Human cells that express ACE2 are vulnerable to infection. These are present along the epithelium lining the respiratory and gastrointestinal tracts, including on the tongue and stomach.
The spikes latch on to human cells and undergo a structural change, allowing their membrane to fuse with the host cell membrane. The viral genes can then enter the host cell and multiply.
The vast surface area of the lungs makes it highly susceptible to inhaled viruses, with the alveoli sacs that help bring oxygen into the blood vulnerable to invasion.
Why is testing so complicated?
Shortly after New Year’s, Olfert Landt started seeing news reports of a strange disease spreading in China.

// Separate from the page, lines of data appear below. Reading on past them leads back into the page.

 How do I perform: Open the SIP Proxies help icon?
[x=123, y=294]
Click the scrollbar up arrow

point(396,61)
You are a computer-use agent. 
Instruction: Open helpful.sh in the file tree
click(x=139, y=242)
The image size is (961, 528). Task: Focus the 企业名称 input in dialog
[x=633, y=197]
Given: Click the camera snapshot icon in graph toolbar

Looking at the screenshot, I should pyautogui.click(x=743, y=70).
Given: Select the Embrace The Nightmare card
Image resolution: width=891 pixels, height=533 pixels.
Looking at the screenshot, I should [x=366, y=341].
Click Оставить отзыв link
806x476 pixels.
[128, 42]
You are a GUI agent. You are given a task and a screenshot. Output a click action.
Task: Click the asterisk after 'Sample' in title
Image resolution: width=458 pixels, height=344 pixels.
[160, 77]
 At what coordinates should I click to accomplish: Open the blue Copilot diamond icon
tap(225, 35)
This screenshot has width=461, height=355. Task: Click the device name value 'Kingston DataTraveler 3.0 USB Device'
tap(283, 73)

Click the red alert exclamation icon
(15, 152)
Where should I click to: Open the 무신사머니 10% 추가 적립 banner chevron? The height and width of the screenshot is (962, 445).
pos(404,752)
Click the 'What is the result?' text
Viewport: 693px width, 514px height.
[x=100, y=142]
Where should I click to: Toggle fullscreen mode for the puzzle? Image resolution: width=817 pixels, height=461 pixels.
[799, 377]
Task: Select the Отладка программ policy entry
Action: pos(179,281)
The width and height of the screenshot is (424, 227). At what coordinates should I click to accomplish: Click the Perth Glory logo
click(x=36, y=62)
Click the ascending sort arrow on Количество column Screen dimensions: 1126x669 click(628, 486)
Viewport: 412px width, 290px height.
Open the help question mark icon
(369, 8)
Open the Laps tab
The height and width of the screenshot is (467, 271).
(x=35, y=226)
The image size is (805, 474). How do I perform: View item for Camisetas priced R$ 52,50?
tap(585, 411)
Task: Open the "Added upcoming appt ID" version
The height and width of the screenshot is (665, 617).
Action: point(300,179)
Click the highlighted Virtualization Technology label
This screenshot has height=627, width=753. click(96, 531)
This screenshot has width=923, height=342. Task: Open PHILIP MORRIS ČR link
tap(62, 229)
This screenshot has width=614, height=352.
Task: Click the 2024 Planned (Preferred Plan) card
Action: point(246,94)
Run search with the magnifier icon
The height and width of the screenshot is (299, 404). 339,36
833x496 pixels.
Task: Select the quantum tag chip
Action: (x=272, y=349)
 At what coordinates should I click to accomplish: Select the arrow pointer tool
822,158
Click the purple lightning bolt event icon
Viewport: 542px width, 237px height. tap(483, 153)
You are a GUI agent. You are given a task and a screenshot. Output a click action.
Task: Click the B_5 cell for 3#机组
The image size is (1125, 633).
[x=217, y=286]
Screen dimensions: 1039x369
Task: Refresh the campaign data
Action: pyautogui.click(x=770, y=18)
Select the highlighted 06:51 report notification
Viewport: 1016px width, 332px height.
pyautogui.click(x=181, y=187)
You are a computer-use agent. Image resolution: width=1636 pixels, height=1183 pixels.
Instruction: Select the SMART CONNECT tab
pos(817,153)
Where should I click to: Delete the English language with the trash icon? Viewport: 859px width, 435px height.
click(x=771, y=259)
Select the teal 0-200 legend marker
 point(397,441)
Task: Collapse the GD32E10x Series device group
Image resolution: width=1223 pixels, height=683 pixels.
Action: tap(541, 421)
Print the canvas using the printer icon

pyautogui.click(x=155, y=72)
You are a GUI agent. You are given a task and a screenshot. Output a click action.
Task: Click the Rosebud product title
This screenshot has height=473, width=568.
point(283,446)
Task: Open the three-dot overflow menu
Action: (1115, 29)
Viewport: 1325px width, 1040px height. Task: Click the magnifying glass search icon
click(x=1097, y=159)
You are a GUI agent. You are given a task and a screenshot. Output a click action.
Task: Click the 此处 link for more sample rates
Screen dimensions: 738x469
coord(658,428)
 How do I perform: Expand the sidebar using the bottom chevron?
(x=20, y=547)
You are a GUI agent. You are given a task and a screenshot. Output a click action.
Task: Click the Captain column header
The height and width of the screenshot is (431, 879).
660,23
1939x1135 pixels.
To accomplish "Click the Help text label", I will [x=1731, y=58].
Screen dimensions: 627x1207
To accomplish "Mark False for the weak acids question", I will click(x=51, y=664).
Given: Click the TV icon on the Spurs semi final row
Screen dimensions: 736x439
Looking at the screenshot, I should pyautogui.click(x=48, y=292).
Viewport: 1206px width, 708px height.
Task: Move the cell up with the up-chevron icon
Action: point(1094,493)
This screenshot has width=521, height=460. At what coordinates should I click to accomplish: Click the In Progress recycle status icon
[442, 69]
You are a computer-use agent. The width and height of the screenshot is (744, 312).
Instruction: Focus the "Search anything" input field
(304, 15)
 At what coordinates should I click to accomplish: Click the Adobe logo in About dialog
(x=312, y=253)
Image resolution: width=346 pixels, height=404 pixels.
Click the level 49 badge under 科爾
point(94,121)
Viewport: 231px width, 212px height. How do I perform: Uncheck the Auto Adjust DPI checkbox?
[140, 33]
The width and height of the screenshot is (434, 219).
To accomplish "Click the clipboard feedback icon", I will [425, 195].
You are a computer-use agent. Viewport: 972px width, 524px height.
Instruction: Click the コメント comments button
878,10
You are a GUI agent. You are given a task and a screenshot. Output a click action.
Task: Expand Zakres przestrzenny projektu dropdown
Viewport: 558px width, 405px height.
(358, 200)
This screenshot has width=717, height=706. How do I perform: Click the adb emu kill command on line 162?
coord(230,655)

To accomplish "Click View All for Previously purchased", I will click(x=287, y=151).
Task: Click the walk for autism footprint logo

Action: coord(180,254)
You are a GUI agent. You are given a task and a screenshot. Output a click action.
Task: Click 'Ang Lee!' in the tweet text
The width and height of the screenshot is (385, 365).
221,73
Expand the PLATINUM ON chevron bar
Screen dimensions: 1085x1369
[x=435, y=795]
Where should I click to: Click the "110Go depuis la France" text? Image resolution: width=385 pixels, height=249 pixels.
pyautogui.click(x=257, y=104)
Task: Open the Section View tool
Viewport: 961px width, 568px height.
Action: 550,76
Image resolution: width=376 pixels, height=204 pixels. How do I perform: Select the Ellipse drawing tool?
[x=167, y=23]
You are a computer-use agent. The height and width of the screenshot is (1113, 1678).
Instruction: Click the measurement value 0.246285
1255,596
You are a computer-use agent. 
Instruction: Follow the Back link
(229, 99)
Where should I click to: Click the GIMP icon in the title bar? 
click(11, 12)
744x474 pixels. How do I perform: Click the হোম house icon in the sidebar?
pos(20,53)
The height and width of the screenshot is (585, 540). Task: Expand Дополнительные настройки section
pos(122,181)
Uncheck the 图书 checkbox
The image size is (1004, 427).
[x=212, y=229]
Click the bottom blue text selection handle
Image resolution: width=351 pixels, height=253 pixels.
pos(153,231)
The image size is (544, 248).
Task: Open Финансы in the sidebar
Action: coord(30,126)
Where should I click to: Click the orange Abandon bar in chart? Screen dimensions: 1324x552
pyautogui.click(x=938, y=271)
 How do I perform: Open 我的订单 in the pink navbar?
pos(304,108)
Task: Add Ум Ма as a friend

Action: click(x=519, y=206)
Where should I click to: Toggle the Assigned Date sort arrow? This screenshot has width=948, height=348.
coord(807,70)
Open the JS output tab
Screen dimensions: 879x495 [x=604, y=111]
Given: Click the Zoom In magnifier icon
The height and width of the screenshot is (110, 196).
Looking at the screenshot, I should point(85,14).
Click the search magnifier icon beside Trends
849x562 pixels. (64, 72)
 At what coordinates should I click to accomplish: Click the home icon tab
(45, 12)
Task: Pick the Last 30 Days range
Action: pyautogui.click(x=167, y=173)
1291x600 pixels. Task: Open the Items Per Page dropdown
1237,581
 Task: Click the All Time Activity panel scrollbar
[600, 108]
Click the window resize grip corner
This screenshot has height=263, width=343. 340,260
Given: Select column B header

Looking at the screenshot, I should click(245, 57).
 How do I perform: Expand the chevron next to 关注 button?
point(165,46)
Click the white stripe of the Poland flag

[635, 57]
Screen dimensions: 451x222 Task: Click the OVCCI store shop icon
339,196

The German scientist, who’s developed tests for ailments ranging from swine flu to SARS, sensed an opportunity—and a new mission. He spent the next few days quizzing virologists at Berlin’s Charité hospital and scouring the internet for more information on what soon became known as the novel coronavirus, and by Jan. 10 he’d introduced a viable test kit. His phone hasn’t stopped ringing since. “Everyone here is putting in 12- to 14-hour shifts,” the ponytailed Landt says as he rushes through the corridors of TIB Molbiol Syntheselabor GmbH, the Berlin biotech company he started three decades ago. “We’re nearing our limit.”
In the past two months, Landt and his staff at the company’s production facility—a former industrial building just south of the disused Tempelhof airport— have produced 40,000 coronavirus diagnostic kits, enough for about 4 million individual tests. TIB has reoriented its business toward corona virus, running its machines through the night and on weekends to make the kits, which sell for about €160 ($180) apiece. As orders have poured in from the World Health Organization, national health authorities, and laboratories in some 60 countries, TIB’s revenue in February tripled from the same month in 2019.
TIB, which last year generated €18 million in sales, is one of about a score of test-kit producers worldwide. Companies such as LGC Biosearch Technologies in Britain, Spain’s CerTest Biotec, and Seoul-based Seegene Inc. are seeing an explosion in demand as authorities seek to slow the virus’s spread. South Korea has tested more than 210,000 people and Italy more than 60,000. Efforts in the U.S. got off to a rocky start when a diagnostic tool from the Centers for Disease Control and Prevention proved to be flawed. The U.S. has since changed the test and taken steps to expand availability, but the CDC has warned kits won’t be ready in the numbers promised by the Trump administration.